Honoree: Prudence Gill

Prudence Gill
Prudence Gill
Curator of the Hopkins Hall Gallery
She had all these demands on her … and was able to turn them into these moments of glory.
Rick Livingston describes how Prudence Gill organizes chaos and input from all sides into a meaningful and masterful product; how women like Prudence form the foundation of the university.

TRANSCRIPT

RICK LIVINGSTON: My name is Rick Livingston, I am now the interim director of the Humanities Institute. I will be speaking about Prudence Gill, who is the curator of the Hopkins Hall Gallery in the Art Department at OSU. I got to know Prudence back in 2005-2006. At that point I was the associate director of what was then the Institute for Collaborative Research and Public Humanities. Part of our mandate was to get people at OSU engaged with and thinking about the public. One of the topics that was floating around at that time was the question about public art in Columbus.

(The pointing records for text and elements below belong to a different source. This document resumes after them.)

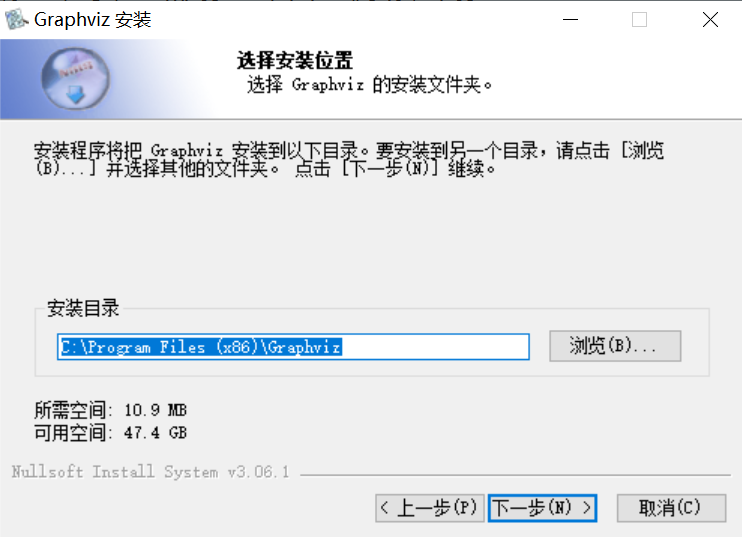Click Nullsoft Install System v3.06.1 text
Image resolution: width=742 pixels, height=537 pixels.
click(x=150, y=472)
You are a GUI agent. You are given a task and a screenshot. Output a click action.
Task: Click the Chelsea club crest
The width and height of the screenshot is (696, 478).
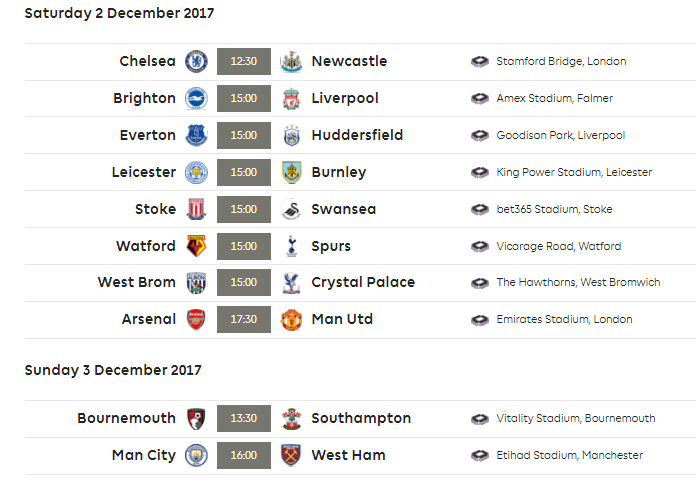click(196, 61)
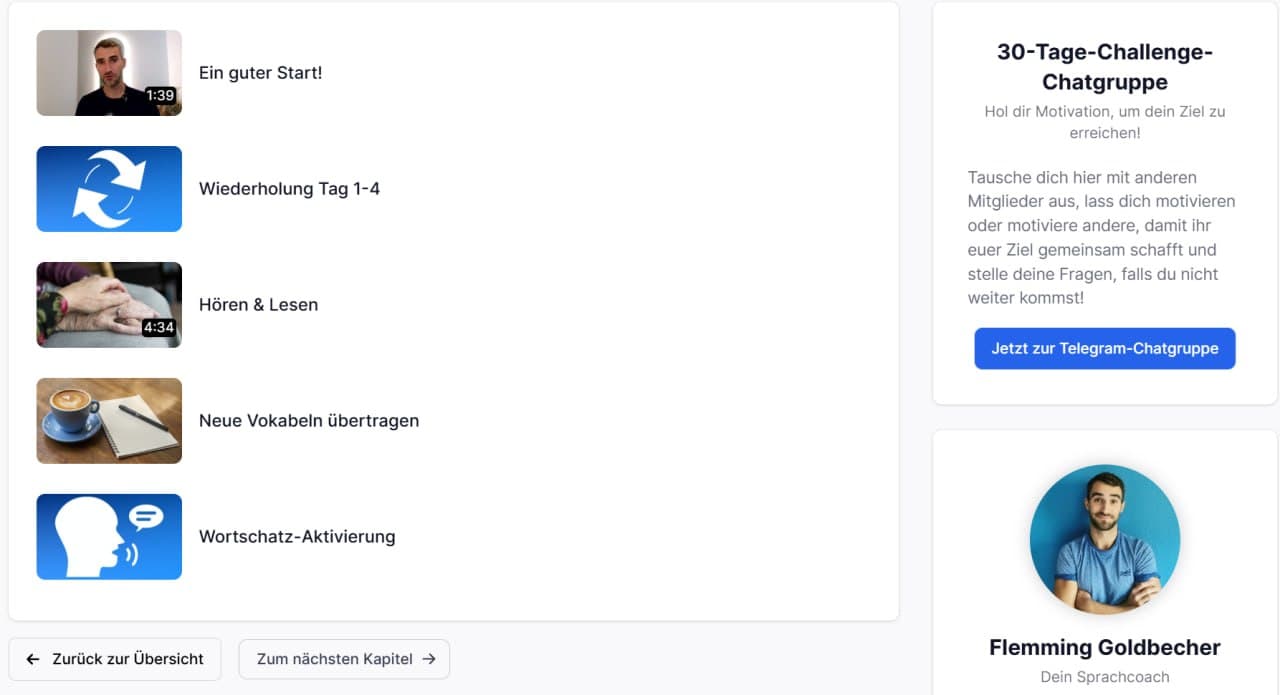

So I was going around trying to ask people how do we engage on the subject of public art and a variety kept saying to me "You need to talk to the curator of the Hopkins Hall Gallery, you need to go see Prudence because Prudence really knows everything that's going on in this area." At that point I went to see her. It was very difficult to have a conversation with Prudence because there constantly were people coming in and interrupting her, or she was answering the phone and answering email and answering questions from a variety of students. But it became clear that she was listening very carefully to the things I was saying, even while carrying on these other things, and I was amazed at how much she was able to coordinate and keep control of imaginatively.

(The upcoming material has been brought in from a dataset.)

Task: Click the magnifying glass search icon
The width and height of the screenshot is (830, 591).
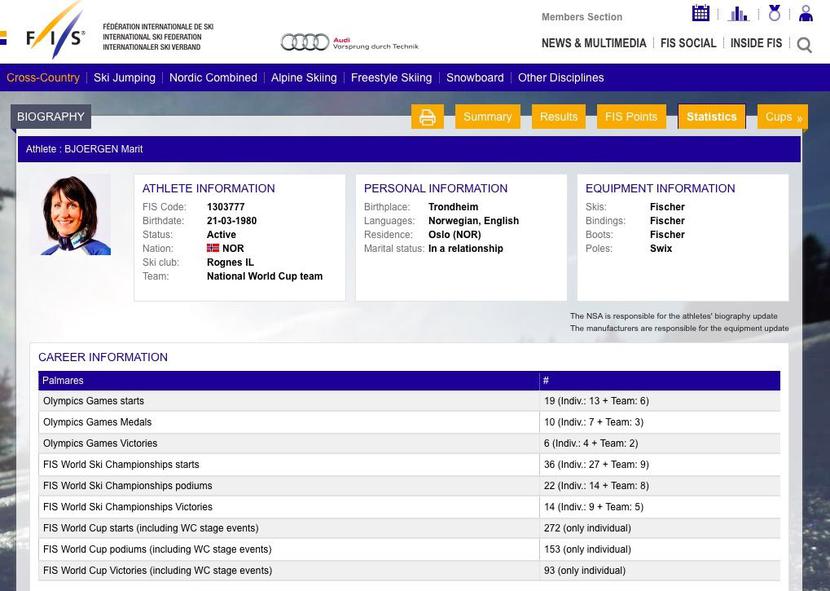Action: [x=804, y=45]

We really just had a brief conversation or two about public art and Prudence came up with an idea to have an exhibit and within a couple of months it was up on the wall. She'd sort of taken what had been a fairly inchoate idea about "people should think more about public art" and turned it into something really of great interest. So what I wanted to say about her way of working was that she had all these demands on her, all these people who were looking to her to do certain things and she was able to take those coming from different places and different states of finish and articulation and turn them into these moments of glory, bring out what was best in them in relation to what people were doing.

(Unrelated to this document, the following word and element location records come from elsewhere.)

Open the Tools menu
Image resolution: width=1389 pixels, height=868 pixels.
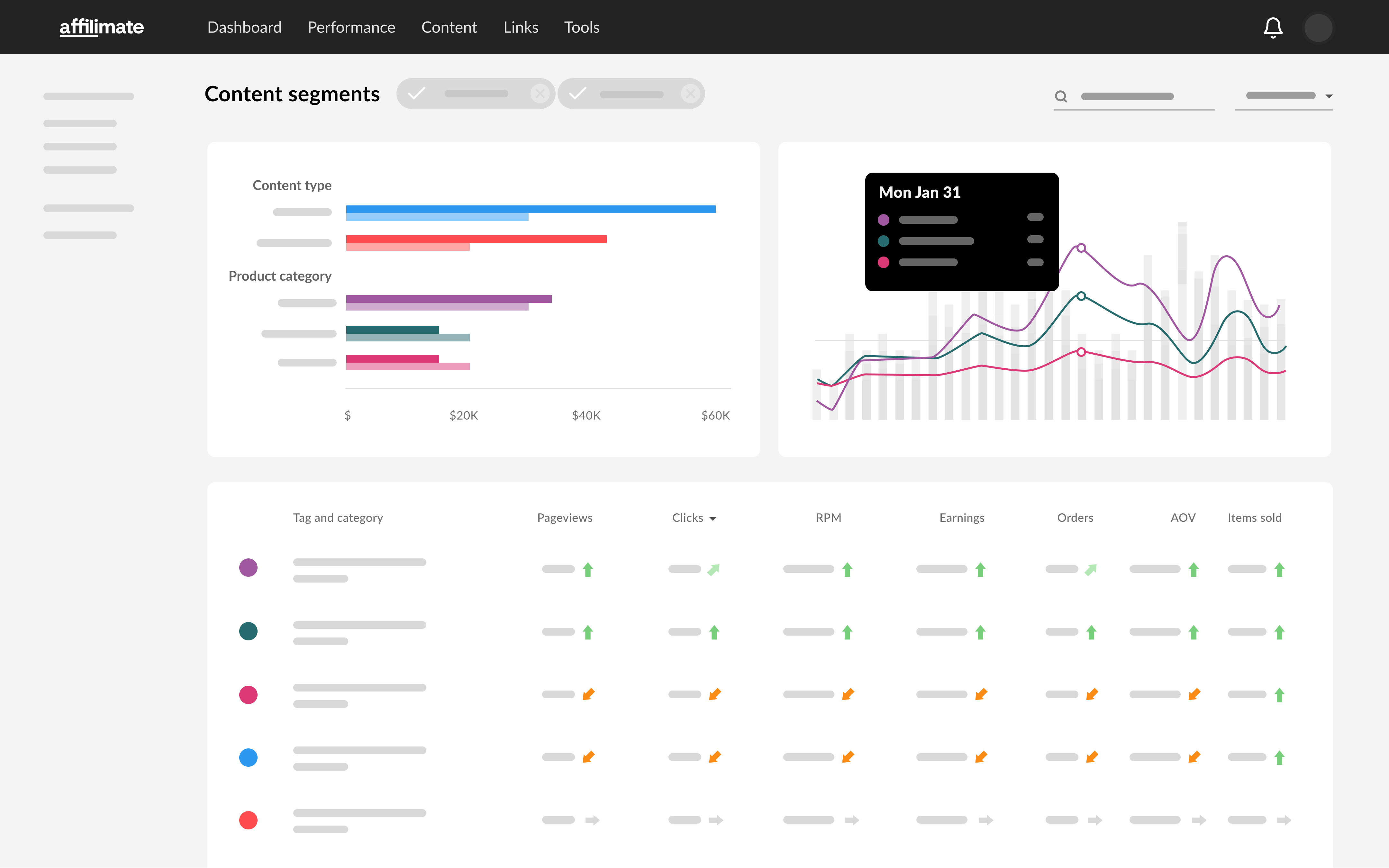(581, 28)
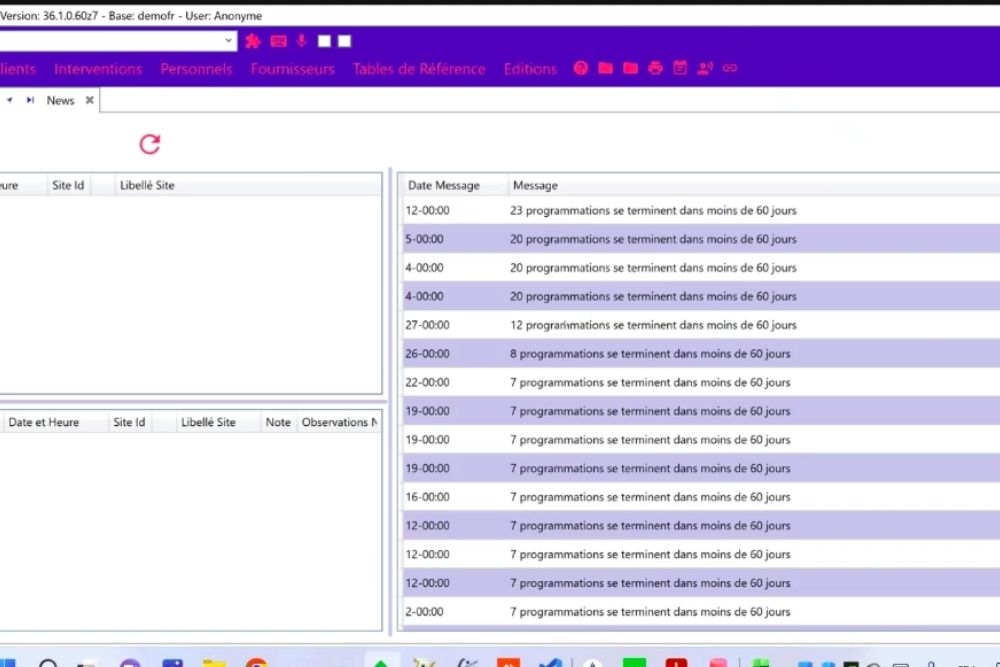Toggle the first white checkbox after microphone
This screenshot has height=667, width=1000.
[x=324, y=41]
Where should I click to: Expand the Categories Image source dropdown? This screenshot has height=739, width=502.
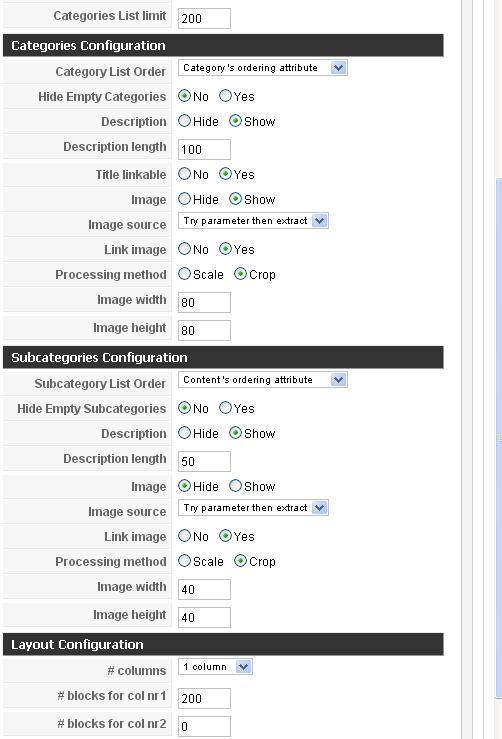coord(253,221)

So as a personality, I think Prudence is somewhat shy or at least certainly self-effacing-- she's one of these people who works a lot in the background but without whom the work of the department, the work of the discipline, and the work of the university couldn't go on. I think there are a lot of women like that; I think they aren't exclusively but a majority are women who are helping on a day-to-day basis to keep the machine moving along and whose contribution is easy to overlook. Easy to overlook because it's the way sometimes clashing opinions and visions are brought together and allowed to coexist. So she's someone whose work is not principally about herself but is done in part of a sense of extended family and as a labor of love within this network of people that she knows.